Today was
George’s last day at work. To be honest,
he emotionally checked out earlier in the week.
He came home early the past three days.
It’s hard to concentrate when you know you are going to be gone for a
few months. Since he just started a new
position, it is difficult to get anything accomplished in such a short period
of time.
He had mixed
emotions about this, his last day. Part sadness as he really was looking
forward to this new position. Relief
that he can now concentrate on the illness.
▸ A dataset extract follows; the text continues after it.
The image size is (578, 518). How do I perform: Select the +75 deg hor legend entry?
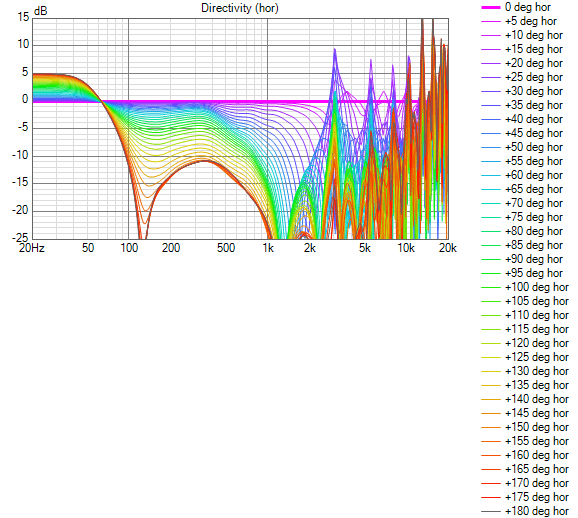[522, 217]
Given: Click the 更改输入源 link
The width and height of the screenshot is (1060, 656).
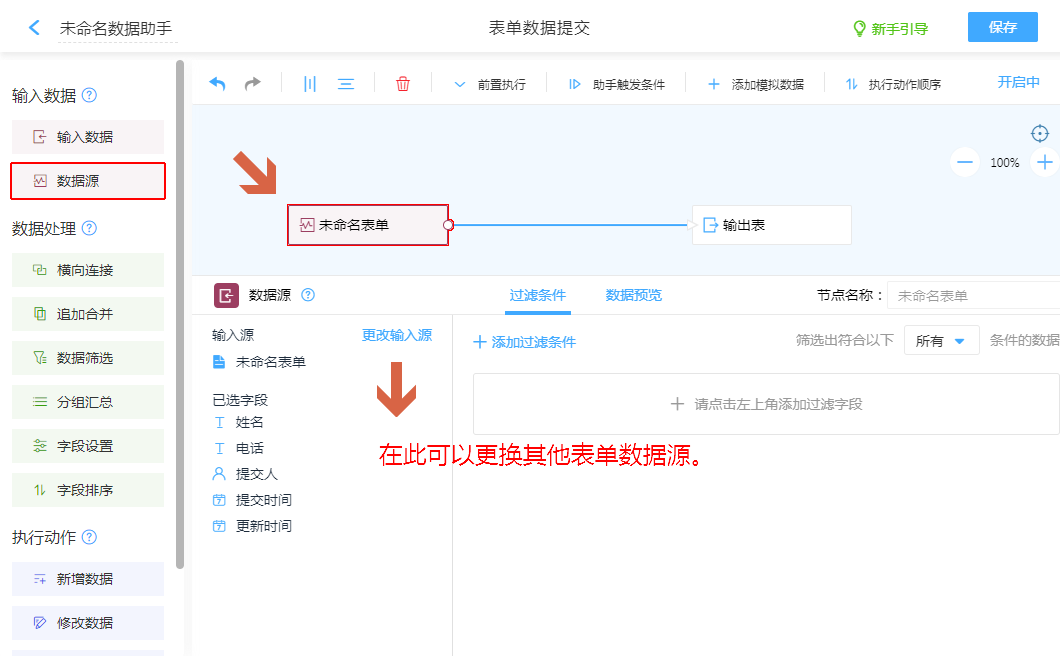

Anxious because now he has about 9 days of time to do – anything,
nothing, a little bit – whatever he wants to do with it. While the earliest he
can return is about December 1st, quite honestly it may be the first
part of 2015. He is essentially putting
his life on hold for up to three months.
Men define
themselves by their jobs. To suddenly
not have one will be hard to adjust to.
It is not as if there is a slow transition towards work stoppage. It is literally, working today – and not
tomorrow. His time card for next week is
already filled out as “sick”. (He has to
call in sick for five days before short term disability kicks in – since this
is a pre-arranged time off, this task has already been done for him.)
I imagine it
will take a little while to become accustomed to this part of the change. I know what won’t be difficult – the
“sleeping in” part. Sleeping in will only be problematic if there is nothing to
get out of bed for. Hopefully he has a
few ideas in mind that will keep his mind occupied over the next week or
so. Maybe he will visit with a few
friends. He might pop over to visit me
at work. Perhaps he will do something
out in “Man Land” (i.e., the garage).
It’s not long enough to start one of the big projects but he might have
something small he can work on. The week
will probably feel like it is going in slow motion.